Yael Duffy: Thank you, Kevin and good morning. I will begin with a review of ILPT's portfolio and operating performance and then turn the call over to Brian to provide an update on our financial results. ILPT's consolidated portfolio includes 413 warehouse and distribution properties in 39 states, totaling 60 million square feet with a weighted average remaining lease term of approximately nine years. Occupancy at year-end was 99.1%. FedEx, Amazon and Home Depot, represent approximately 40% of our annualized rental revenues and 78% of our revenues come from investment grade-rated tenants or their subsidiaries or from our secure Hawaii land leases. We finished the year with strong demand for our high-quality portfolio consistent with the trends we saw throughout 2022.

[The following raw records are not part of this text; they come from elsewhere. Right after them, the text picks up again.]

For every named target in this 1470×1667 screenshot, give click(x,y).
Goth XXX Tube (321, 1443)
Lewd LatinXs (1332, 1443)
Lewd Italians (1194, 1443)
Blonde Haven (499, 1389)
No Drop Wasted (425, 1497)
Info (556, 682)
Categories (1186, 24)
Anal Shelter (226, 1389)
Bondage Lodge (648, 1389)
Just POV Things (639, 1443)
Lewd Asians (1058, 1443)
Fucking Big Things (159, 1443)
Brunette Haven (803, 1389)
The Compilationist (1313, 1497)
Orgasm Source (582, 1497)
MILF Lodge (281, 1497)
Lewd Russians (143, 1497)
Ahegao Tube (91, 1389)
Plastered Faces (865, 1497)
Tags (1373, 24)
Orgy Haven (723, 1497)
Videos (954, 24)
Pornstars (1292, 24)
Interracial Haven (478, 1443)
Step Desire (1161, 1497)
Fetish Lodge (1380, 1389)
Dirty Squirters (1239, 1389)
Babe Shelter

For the full year, we achieved record annual leasing activity of 7.8 million square feet at weighted average rental rates that were 47.3% higher than prior rental rates for the same space. The impact of this activity is an increase of $17.1 million in annualized rental revenue, of which more two-third will take effect in 2023 or 2024. These results showcase our ability to generate organic cash flow while maintaining portfolio stability. During the fourth quarter, we entered 17 new in renewal leases and one rent reset for a total of 1.4 million square feet at a weighted average lease term of eight years. This activity resulted in GAAP and cash leasing spreads of 18.7% and 6.7% respectively. Renewals on the Mainland drove most of our leasing activity.
Our leasing spreads include a 338,000 square foot renewal in a tertiary market in Iowa, where we were only able to achieve a 4.5% roll-up in rent. Excluding this renewal, GAAP and cash leasing spreads were 25.7% and 14.1% respectively. Looking ahead, approximately 12 million square feet or 18% of ILPT's portfolio is scheduled to roll by the end of 2025, primarily driven by our Mainland properties. We are currently tracking 28 deals in our pipeline for 2.8 million square feet. Once executed, we expect these leases will yield average roll-ups in rent of 20% on the Mainland, and 30% in Hawaii, further illustrating the strength of our portfolio. Lastly, as we have communicated in the past, we are focused on improving ILPT's leverage. However, given the ongoing uncertainty in the capital markets, our timeline for addressing these priorities is unknown.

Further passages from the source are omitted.